Work instructions
Please copy the data from its first line through the line containing "Action: click(x=361, y=282)", replacing "Friends" with "Contacts" and leaving everything else unchanged.

Items listed in a dataset:

___

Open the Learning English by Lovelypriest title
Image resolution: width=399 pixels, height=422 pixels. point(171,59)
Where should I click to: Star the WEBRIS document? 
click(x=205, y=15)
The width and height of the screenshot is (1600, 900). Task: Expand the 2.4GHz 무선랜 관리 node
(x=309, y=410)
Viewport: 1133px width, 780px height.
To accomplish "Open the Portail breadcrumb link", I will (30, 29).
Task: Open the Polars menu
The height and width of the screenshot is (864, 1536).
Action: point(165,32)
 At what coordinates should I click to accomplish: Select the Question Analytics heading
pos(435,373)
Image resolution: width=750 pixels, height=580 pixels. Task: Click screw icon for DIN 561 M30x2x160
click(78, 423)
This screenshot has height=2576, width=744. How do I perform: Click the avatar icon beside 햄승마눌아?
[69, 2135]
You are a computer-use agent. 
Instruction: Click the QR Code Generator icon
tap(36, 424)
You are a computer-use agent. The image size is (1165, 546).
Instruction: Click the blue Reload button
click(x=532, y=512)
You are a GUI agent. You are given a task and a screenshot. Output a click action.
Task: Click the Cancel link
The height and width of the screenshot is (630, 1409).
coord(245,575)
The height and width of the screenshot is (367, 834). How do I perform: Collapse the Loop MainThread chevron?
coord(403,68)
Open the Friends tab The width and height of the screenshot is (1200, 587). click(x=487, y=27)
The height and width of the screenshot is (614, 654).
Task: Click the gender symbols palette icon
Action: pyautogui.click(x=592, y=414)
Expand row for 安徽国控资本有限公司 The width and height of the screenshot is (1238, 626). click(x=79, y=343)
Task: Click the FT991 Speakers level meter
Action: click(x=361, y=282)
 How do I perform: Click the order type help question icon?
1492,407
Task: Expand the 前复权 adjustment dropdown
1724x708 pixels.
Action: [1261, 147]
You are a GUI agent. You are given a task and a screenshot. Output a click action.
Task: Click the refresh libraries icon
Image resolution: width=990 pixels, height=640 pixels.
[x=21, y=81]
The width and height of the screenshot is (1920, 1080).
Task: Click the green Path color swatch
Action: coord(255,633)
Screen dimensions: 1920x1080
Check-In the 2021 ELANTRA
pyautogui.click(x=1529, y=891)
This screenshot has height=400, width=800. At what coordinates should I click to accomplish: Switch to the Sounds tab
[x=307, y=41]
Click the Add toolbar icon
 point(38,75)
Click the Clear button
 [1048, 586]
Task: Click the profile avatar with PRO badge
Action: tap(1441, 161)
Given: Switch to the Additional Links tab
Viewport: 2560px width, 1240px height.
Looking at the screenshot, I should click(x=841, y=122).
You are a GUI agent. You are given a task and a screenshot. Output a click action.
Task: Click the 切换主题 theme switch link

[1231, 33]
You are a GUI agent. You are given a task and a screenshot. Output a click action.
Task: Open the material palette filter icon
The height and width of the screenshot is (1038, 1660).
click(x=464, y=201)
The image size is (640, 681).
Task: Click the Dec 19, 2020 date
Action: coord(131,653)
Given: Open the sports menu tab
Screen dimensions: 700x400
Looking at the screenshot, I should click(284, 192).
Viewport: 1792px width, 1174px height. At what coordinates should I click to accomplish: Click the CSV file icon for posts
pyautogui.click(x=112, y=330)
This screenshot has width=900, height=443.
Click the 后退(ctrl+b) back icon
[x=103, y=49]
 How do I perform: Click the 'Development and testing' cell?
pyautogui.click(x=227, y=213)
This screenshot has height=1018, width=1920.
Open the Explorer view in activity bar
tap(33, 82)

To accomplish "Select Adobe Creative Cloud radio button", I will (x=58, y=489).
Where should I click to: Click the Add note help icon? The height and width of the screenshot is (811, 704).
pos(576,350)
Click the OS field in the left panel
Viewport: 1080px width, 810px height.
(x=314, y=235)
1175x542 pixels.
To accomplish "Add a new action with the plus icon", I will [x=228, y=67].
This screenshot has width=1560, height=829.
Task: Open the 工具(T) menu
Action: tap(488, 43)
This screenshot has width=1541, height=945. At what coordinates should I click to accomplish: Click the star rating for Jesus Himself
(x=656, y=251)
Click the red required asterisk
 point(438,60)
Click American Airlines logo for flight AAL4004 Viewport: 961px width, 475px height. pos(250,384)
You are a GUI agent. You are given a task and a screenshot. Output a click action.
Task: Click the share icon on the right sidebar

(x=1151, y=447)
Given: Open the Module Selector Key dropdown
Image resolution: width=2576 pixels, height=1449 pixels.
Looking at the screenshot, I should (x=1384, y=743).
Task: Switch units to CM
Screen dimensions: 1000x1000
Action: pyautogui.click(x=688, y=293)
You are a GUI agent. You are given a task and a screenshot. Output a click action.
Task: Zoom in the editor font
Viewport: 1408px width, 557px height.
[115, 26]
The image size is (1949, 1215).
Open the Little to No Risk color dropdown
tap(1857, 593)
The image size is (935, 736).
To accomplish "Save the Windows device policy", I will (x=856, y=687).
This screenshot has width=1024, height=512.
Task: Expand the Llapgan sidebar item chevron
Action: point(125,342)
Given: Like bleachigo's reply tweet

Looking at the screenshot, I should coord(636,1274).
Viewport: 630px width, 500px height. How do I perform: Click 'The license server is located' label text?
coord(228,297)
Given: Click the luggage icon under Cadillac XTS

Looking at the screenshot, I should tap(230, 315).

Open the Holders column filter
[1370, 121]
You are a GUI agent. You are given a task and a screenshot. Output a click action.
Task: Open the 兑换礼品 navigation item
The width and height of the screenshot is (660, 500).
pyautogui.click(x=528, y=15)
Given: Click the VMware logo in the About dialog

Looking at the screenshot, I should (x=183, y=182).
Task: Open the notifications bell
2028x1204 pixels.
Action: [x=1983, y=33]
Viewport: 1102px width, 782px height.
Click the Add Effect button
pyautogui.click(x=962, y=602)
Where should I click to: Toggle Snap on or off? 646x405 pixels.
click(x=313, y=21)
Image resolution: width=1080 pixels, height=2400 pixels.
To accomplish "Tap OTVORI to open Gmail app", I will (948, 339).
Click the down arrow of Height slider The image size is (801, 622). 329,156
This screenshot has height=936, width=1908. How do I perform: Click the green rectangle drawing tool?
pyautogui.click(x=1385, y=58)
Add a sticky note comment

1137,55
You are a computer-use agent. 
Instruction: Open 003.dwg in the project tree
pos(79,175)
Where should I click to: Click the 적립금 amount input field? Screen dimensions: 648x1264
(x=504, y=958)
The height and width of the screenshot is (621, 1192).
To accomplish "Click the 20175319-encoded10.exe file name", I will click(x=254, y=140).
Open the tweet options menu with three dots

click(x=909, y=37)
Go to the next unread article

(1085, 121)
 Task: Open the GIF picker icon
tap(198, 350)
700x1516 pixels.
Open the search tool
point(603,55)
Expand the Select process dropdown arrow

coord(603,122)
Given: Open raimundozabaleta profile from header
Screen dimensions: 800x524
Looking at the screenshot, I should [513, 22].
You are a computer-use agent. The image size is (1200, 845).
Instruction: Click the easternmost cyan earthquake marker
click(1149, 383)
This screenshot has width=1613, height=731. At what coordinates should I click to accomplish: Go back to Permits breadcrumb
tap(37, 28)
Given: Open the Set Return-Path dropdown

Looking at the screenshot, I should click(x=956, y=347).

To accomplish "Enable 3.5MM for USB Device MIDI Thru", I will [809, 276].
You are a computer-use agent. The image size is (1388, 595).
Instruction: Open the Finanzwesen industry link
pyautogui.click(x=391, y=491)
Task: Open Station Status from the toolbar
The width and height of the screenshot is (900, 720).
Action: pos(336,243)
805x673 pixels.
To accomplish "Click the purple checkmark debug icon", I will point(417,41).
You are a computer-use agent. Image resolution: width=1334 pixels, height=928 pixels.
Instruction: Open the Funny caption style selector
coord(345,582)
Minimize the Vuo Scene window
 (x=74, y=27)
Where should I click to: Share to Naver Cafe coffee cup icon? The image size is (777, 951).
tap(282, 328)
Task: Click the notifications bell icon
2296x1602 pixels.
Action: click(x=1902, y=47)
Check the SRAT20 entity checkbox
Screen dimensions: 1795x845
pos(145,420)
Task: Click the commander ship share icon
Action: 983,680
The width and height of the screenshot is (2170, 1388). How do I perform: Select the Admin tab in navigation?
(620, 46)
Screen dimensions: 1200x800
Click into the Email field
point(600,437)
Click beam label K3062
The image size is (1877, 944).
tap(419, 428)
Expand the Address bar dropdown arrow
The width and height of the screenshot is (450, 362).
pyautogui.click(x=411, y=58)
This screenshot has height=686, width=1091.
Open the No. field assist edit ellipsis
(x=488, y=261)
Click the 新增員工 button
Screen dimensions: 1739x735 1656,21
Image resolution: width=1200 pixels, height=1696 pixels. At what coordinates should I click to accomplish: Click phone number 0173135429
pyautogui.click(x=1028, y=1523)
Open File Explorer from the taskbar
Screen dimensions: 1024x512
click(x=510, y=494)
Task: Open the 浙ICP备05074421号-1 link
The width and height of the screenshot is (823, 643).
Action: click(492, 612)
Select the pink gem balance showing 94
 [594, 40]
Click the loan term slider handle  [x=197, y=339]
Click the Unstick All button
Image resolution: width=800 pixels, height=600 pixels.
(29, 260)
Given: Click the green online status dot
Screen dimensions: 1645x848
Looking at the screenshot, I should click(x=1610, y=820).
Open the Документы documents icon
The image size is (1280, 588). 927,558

___

Solution to this task
Open the Learning English by Lovelypriest title
Image resolution: width=399 pixels, height=422 pixels. point(171,59)
Where should I click to: Star the WEBRIS document? 
click(x=205, y=15)
The width and height of the screenshot is (1600, 900). Task: Expand the 2.4GHz 무선랜 관리 node
(x=309, y=410)
Viewport: 1133px width, 780px height.
To accomplish "Open the Portail breadcrumb link", I will (30, 29).
Task: Open the Polars menu
The height and width of the screenshot is (864, 1536).
Action: point(165,32)
 At what coordinates should I click to accomplish: Select the Question Analytics heading
pos(435,373)
Image resolution: width=750 pixels, height=580 pixels. Task: Click screw icon for DIN 561 M30x2x160
click(78, 423)
This screenshot has height=2576, width=744. How do I perform: Click the avatar icon beside 햄승마눌아?
[69, 2135]
You are a computer-use agent. 
Instruction: Click the QR Code Generator icon
tap(36, 424)
You are a computer-use agent. The image size is (1165, 546).
Instruction: Click the blue Reload button
click(x=532, y=512)
You are a GUI agent. You are given a task and a screenshot. Output a click action.
Task: Click the Cancel link
The height and width of the screenshot is (630, 1409).
coord(245,575)
The height and width of the screenshot is (367, 834). How do I perform: Collapse the Loop MainThread chevron?
coord(403,68)
Open the Contacts tab The width and height of the screenshot is (1200, 587). click(x=487, y=27)
The height and width of the screenshot is (614, 654).
Task: Click the gender symbols palette icon
Action: pyautogui.click(x=592, y=414)
Expand row for 安徽国控资本有限公司 The width and height of the screenshot is (1238, 626). click(x=79, y=343)
Task: Click the FT991 Speakers level meter
Action: click(x=361, y=282)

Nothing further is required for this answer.